The Home Minister, who did not give a breakdown, said they comprised Malaysians as well as foreigners who were detained as at July 31.
“These people were found to have been involved in activities that we consider as terrorism in the context of the criminal laws and the effect (of these activities) is that they carry threats.
“They were detained under the enforcement of existing laws, regardless of whether it is the Prevention of Terrorism Act 2015 or Security Offences (Special Measures) Act 2012 (Sosma),” he said on the sidelines of the International Seminar on Religious Values in Preventing and Countering Violent Extremism at International Islamic University of Malaysia (IIUM) yesterday.

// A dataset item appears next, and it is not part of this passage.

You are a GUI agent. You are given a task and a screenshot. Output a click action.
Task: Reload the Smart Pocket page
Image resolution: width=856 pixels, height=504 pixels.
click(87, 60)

Muhyiddin said police information and records showed that some of these people had been convicted and some were still in custody.
He said 266 social media accounts on platforms such as Facebook, Instagram and Twitter had also been taken down.
Muhyiddin said Malaysia was still developing its own National Action Plan (NAP) to combat the issue of extremism.
“It is an initiative introduced by the United Nations Development Program for all UN state members in order to combat global terrorism at any level or form.
“Within the NAP, there is a need to take a more comprehensive approach which encompasses not only ongoing, essential security-based counter-terrorism measures, but also systematic preventive measures which directly address the drivers of violent extremism,” he said.
Muhyiddin said as of 2018, two countries in the South-East Asian region had produced NAPs – Indonesia and the Philippines.